*YOUR INSTRUCTIONS*:
A single number is expected: the count of lines in the entries below that contain "will".

*DATASET EXCERPTS*:
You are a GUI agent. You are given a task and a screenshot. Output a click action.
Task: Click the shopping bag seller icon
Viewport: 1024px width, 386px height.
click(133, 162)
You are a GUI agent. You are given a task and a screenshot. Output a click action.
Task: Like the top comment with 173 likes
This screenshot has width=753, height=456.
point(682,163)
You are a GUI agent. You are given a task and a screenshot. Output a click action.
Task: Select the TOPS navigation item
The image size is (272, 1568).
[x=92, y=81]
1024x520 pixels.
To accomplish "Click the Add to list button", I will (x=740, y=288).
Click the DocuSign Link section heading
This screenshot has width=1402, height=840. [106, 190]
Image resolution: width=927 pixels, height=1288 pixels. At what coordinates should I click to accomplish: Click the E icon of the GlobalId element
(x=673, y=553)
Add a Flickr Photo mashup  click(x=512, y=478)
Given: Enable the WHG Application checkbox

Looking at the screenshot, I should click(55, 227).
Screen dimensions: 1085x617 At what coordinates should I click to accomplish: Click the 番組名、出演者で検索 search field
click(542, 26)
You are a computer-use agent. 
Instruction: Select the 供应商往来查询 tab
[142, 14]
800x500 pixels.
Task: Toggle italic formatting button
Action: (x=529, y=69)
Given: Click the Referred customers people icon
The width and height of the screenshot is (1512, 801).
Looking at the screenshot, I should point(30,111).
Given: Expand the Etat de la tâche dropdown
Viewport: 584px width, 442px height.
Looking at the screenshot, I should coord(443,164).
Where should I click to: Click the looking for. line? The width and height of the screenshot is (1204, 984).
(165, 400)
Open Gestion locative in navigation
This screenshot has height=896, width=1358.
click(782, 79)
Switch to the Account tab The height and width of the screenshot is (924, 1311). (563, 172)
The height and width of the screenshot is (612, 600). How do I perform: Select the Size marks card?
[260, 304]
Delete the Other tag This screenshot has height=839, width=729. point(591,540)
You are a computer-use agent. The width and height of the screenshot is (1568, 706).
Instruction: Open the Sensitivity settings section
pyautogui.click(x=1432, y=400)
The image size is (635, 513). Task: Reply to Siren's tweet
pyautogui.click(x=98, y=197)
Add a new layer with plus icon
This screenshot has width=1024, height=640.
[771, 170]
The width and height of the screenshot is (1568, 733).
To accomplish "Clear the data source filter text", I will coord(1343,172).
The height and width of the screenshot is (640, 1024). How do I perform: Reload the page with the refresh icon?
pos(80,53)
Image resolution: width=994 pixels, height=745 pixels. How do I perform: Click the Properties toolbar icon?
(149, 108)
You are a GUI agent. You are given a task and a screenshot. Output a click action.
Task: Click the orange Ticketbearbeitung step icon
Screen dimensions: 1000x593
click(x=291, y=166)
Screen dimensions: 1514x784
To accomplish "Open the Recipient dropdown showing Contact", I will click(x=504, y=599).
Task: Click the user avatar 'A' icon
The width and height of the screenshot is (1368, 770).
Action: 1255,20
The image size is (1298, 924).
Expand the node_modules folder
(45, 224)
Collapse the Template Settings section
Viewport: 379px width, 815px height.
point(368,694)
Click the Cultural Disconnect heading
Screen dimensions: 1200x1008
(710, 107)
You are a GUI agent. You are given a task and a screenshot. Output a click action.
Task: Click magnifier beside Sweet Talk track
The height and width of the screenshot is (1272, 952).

*TASK OUTPUT*:
3